SeqGene is an open-source software for mining next-gen sequencing datasets, focusing on post-alignment quality control, SNP and indel identification and annotation, RNA expression quantification, allele specific expression, and expression-genotying association analysis. SeqGene is especially suited for RNA-seq and exonome-seq applications, with focus on protein coding and regulatory regions of a genome. For RNA-seq applications, SeqGene implemented a novel topology-based pathway analysis method to identify SNP-Expression co-enrichment and SNP-Expression paths. Read more

Incoming search terms:

  • seqgene
  • RNA-seq_pipeline pdf
  • RNA seq data mining
  • rnaseq data to pathways
  • RNA seq for allele mining
  • cut sequence mining software
  • mining of RNAseq dataset in arabidopsis
  • how to mine rnaseq data
  • Herpès virus des bivalves
  • general purpose software

Incoming search terms:

  • de novo gene prediction via rna sequencing
  • gene prediction rnaseq
  • predicting orfs from rna seq
  • rnaseq find lncra
  • rna-seq to find orf
  • RNA-seq new gene
  • RNA-SEQ find new gene
  • RNA seq result ORF
  • rna seq predict orf
  • ORF prediction for RNAseq data

Variability Across RNA-seq Experiments Suggests Need for Careful Study Design

Researchers found that even at high coverage, the estimate of the relative abundance of a particular transcript can “substantially disagree” between sequencing experiments using the same platforms and protocols.

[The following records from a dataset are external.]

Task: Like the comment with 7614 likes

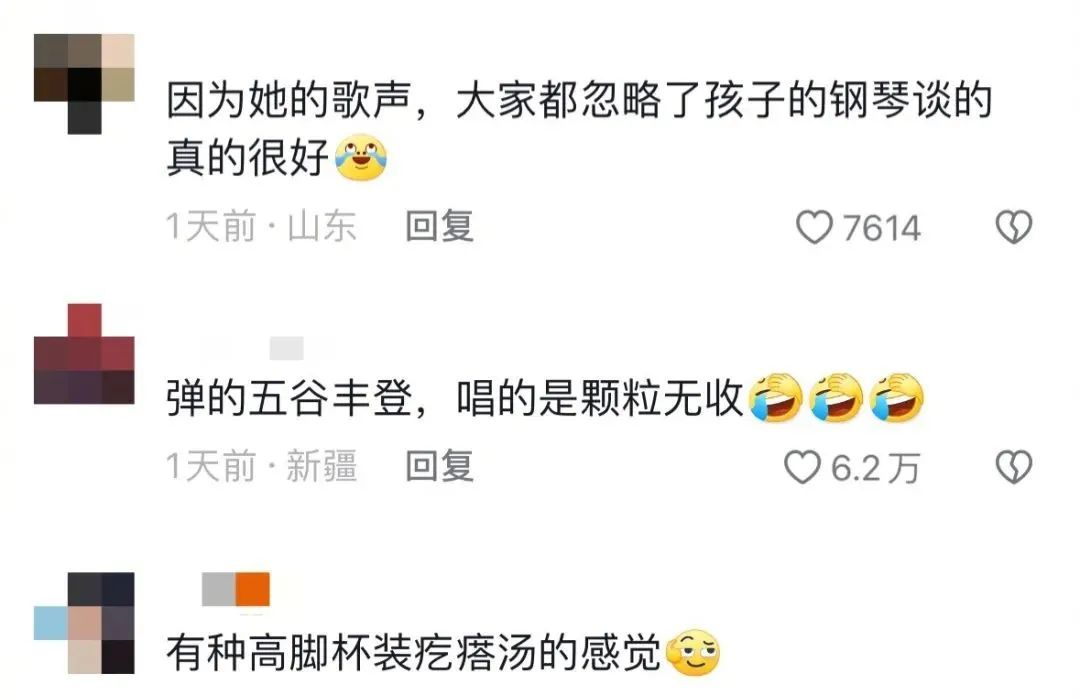Action: [x=814, y=227]
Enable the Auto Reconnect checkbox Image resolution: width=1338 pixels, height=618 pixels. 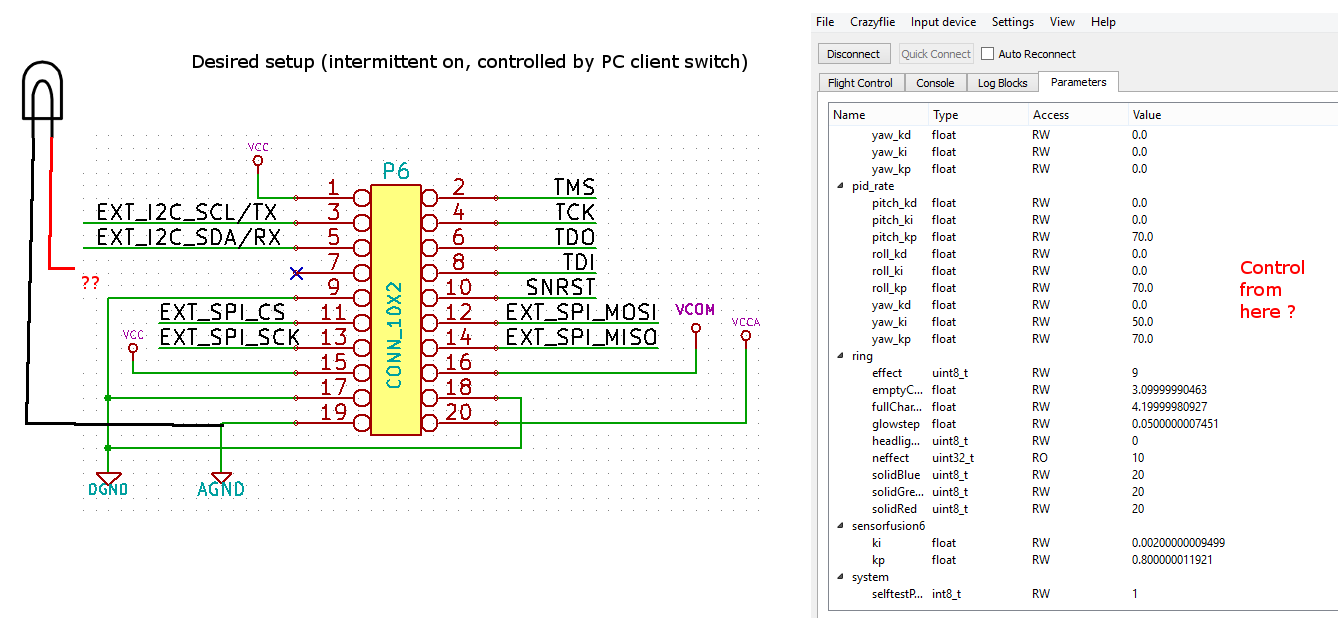click(988, 54)
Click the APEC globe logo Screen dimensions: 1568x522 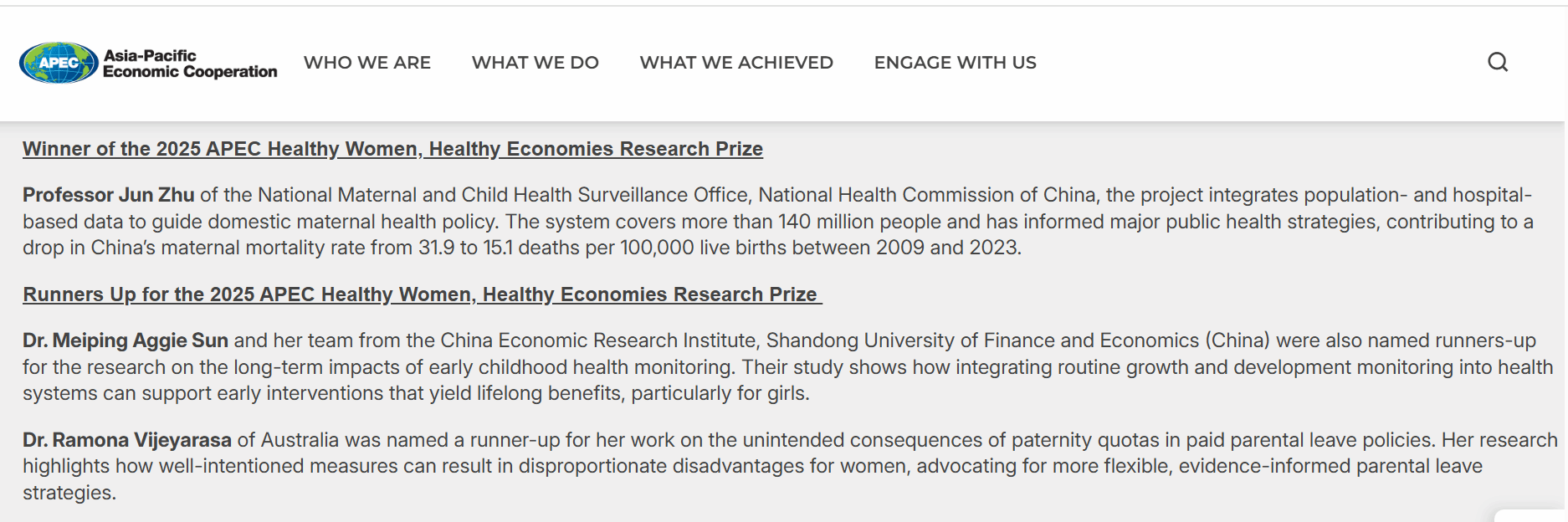59,63
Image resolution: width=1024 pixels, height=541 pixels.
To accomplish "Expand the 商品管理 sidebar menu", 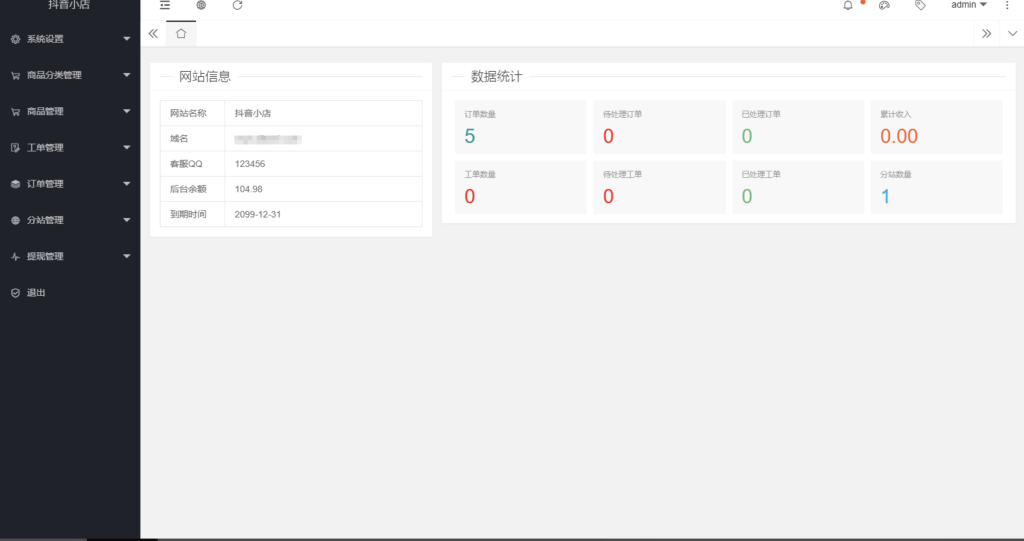I will click(x=70, y=111).
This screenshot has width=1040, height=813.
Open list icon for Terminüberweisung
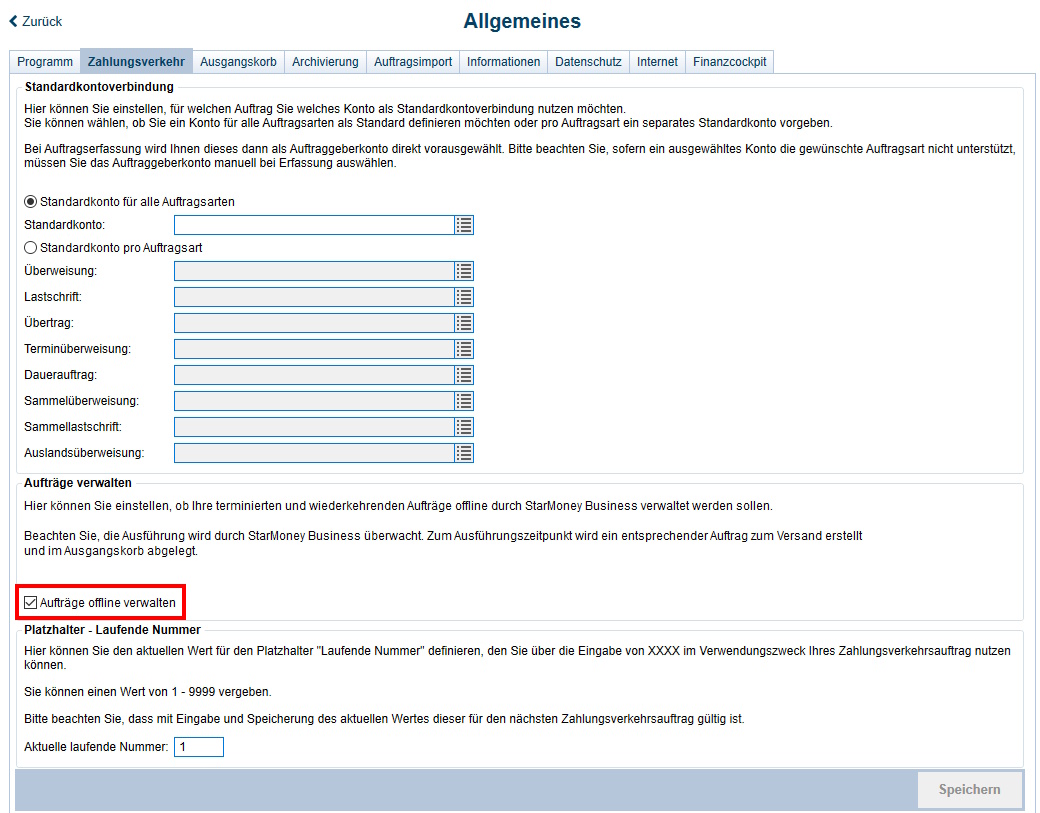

Study Finds Array and Sequencing Combo Yields Novel Info on Gene Expression

A recent study suggests that using arrays and sequencing together could help generate more reliable data sets than when either method is used alone, and should help improve the confidence of functional analysis.

Yesso Scallop

Bivalves comprise 30,000 extant species, constituting the second largest group of mollusks. However, limited genetic research has focused on this group of animals so far, which is, in part, due to the lack of genomic resources. The advent of high-throughput sequencing technologies enables generation of genomic resources in a short time and at a minimal cost, and therefore provides a turning point for bivalve research. In the present study, we performed de novo transcriptome sequencing to first produce a comprehensive expressed sequence tag (EST) dataset for the Yesso scallop (Patinopecten yessoensis). Read more

Incoming search terms:

  • 454 rna denovo
  • transcriptome 2013 -newt -wasp
  • news patinopecten yessoensis

FlyBaseFlyBase has just incorporated several new RNA-Seq data sets from the modENCODE project. These data sets differ from our current RNA-Seq data in that the expression is displayed by strand. One of these data sets includes temporal expression data from the embryonic stages. The other data sets include expression data from a selection of tissues and timepoints, and under a variety of treatments. RNA-Seq expression data, by strand, from cell lines (e.g. Kc, S2) is also now available.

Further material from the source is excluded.